There are not a lot of customers I meet that don’t want some form of replication to a disaster recovery/colocation facility. What used to be financially unreachable has come down over 10-15 years to be affordable for most businesses. Remote replication, coupled with VMware or one of the other hypervisors providing server virtualization has made recovery quick, easy and within budget.
So as I look at some of the new storage systems being released lately, I’m scratching my head. Why would an affordable small to medium business mid-tier storage system provide only FibreChannel-based replication – today?
When I started doing SANs, they were SCSI, SSA and ESCON. None of these were that scalable in terms of connectivity. FibreChannel really opened up SANs to consolidate and centralize storage. And it was necessary. Without FC, we had many storage islands. We had clusters that needed terminators pulled. We would not have the VMware farms of today. It started expensive enough by itself, but iSCSI was a low cost alternative and really brought the price of SANs and FC down to the street prices we see today.
So when I look at the latest crop of storage from vendors (and you know who you are), I am floored when replication is still FC based, expecting dark fiber, DWDM, CWDM or FCIP to extend from one data center to another (and I’ve done all of these). To put it another way, everybody has TCP/IP connectivity between datacenters. Most of these same storage subsystems have iSCSI interfaces. So how hard can it be to send that same replication traffic over TCP/IP? The interface is already there! Let me do the IP QoS engineering. I’m good at it.
So imagine you are the Storage Solution Architect at a large and influential $9B reseller and you walk into a customer and am asked what each vendor has to offer? They want to replicate storage from one site to another and they have a budget under $200K. Guess what, those FC only replication solutions are knocked out. As much as I love and believe in that solution, as much as roadmaps say they might someday offer … they’re outta there.
So I’m may be head over heals about some of these new storage solutions. I may really believe in their functionality, their ease of use, their pizzazz, but when the rubber hits the road, they just don’t cut the mustard.

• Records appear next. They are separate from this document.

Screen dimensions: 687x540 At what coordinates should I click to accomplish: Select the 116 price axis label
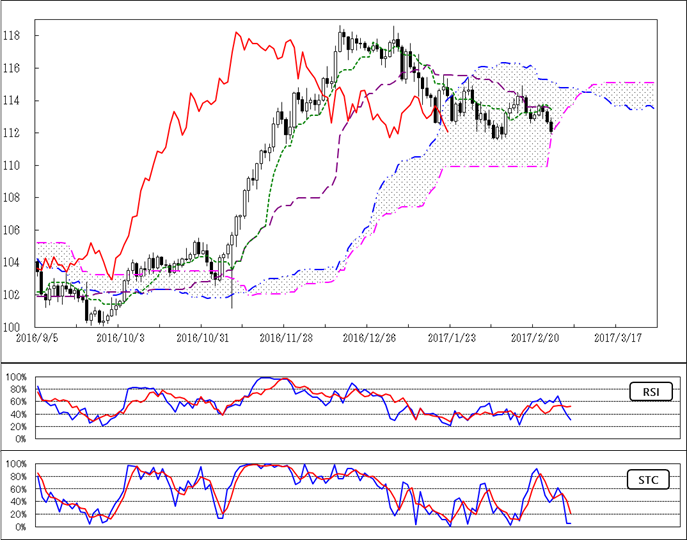point(20,68)
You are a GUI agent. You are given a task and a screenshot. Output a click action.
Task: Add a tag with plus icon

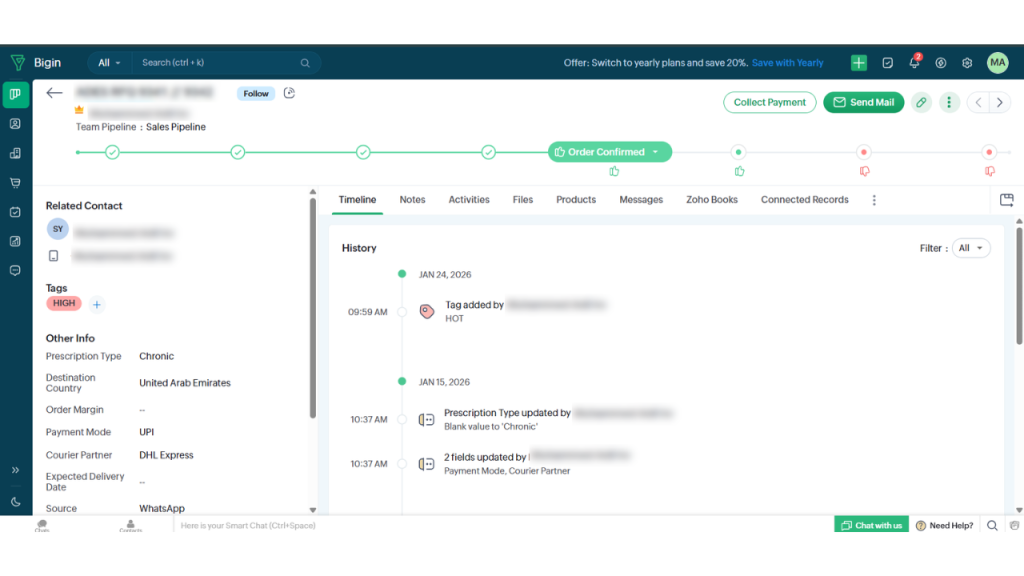[x=97, y=304]
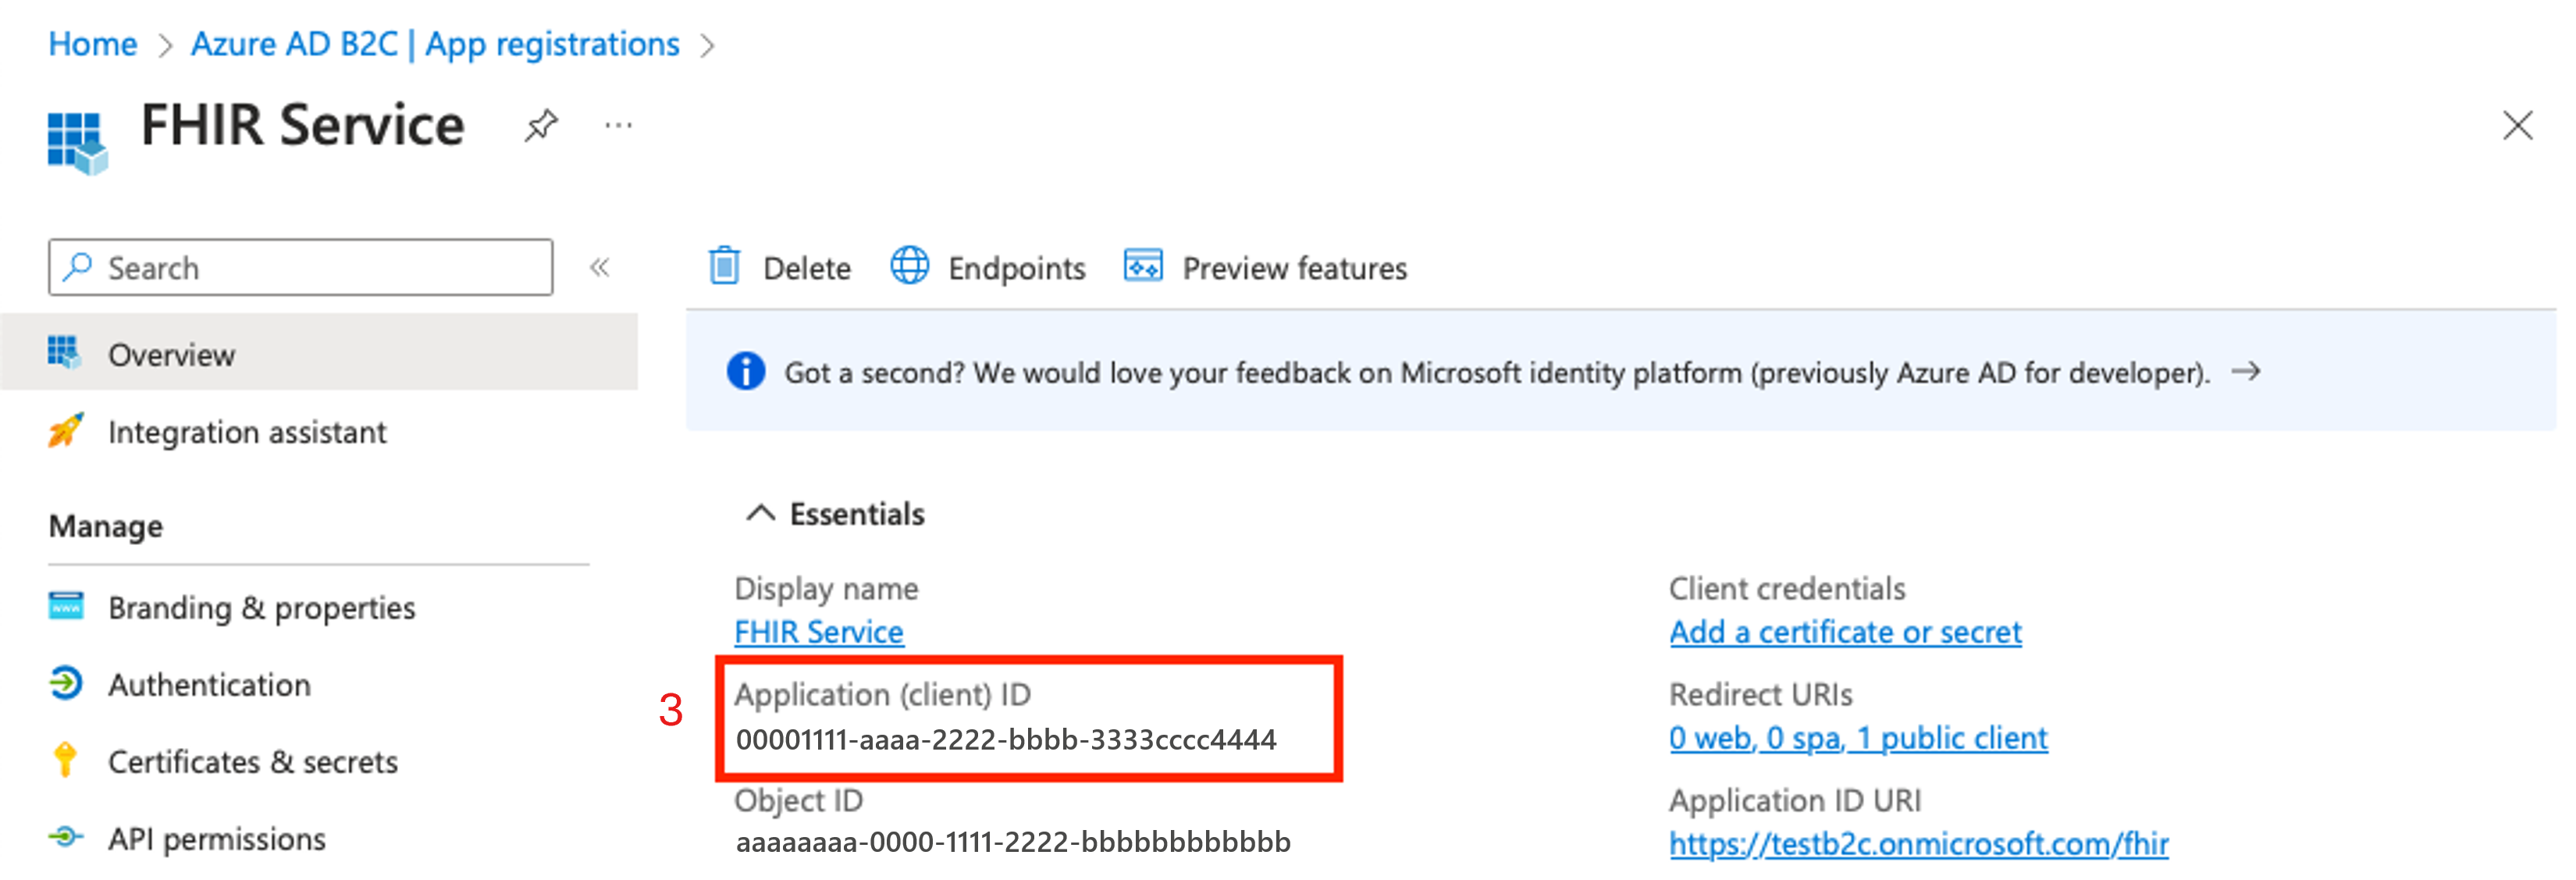Click the Preview features icon
The width and height of the screenshot is (2576, 880).
tap(1140, 266)
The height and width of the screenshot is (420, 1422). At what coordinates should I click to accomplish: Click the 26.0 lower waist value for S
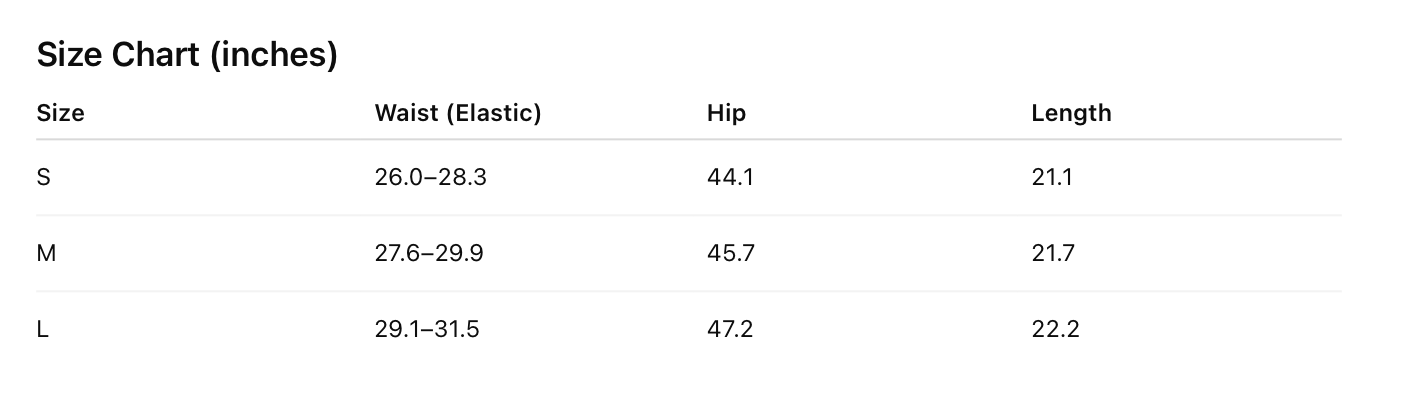click(x=396, y=177)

There are places they fit and there are customers that either have the infrastructure or can afford it. For those that don’t, I have the remote replication blues.

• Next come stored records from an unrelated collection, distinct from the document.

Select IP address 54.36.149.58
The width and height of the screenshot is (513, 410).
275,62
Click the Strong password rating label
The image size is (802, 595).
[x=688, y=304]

Vendors, if you are still reading I have another message for you. Customers crave long-distance VMotion. Don’t wait for Gartner or IDC to tell you on a quadrant or chart. They are screaming for it.
I am currently evaluating hardware reference architectures from several vendors to accomplish this goal. Many fall short in one way or another, but wouldn’t take a lot of effort to fix (at least from my seat).
What I really want is a single-storage image. A stretched storage subsystem between two different geographic locations within metropolitan mirroring distance, that is 200 km circuit distance (although 400 km would be nice). I want a single WWNN between the storage cluster or grid. I’d prefer to have two nodes at location A and two nodes at location B, sharing one WWNN, appearing as one storage subsystem. I want volumes writable on both sides, kind of like EMC vPlex, NetApp MetroCluster or IBM split-node SVC. Each of these have some limitation I run into.
I want to vMotion from A to B. I want to change MPIO active/passive paths to be primary to the local controller at site A, passive to site B and flip them when I vMotion. I want to rely on vmfs to take care of my locking and coherency, which it does already. I want at least 100 km of distance. I want mirroring to be internal and transparent between the nodes of each site. I want Cisco IVR with an isolated fault-domain (transit VSAN) in-between sites. I really don’t have all of this yet.
I can get vMotion working, but there’s still a tromboning of reads or writes (due to the MPIO not being flipable). I don’t get enough node-pairs on each side. I need a quorum tie breaker. I need over 10 km. I need IVR and ISLs. I’m close, but I’m not there yet.
XIV seems close with it’s grid, but can I split the grid between locations? I think the latency (with XIV only) would kill the performance.
All that being said, the technology is doable with what I’ve got and I am designing it and building it. I may not have everything, the distance isn’t what I want here, I have one node at each location in that solution there, yadda yadda. I can do NFS (but that comes with its own issues). With FC on ESX, I likely need to do this all with ALUA. (I can’t load custom MPIO drivers, there goes Open System Hyper Swap.)
So now you see why I’ve got the Single-Storage Image MPIO blues.
Long Distance vMotion – The Holy Grail
Forget all the clouds. It’s winter here in Minnesota and it gets cloudy for weeks at a time with cold and snow. CIOs may be speaking of clouds, but IT managers, CTOs and Enterprise Architects want long-distance vMotion. Two local sites, one shared subnet, one shared single-storage image and a VMware grid with nodes at each of the two locations. Add SRDF/A, GlobalMirror, SnapMirror and I have 3 site geographic replication.
Give the people what they want: VM mobility.
Everyone I know as asking for it. People are scratching their heads. Until they get it, they will all have the Remote Replication, Single-Storage Image MPIO Blues.